### Work instructions
Reproduce these records exactly as they appear, line for line.

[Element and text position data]
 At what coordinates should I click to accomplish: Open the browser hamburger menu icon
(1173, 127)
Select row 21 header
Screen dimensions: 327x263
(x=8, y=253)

### Written solution
 At what coordinates should I click to accomplish: Open the browser hamburger menu icon
(1173, 127)
Select row 21 header
Screen dimensions: 327x263
(x=8, y=253)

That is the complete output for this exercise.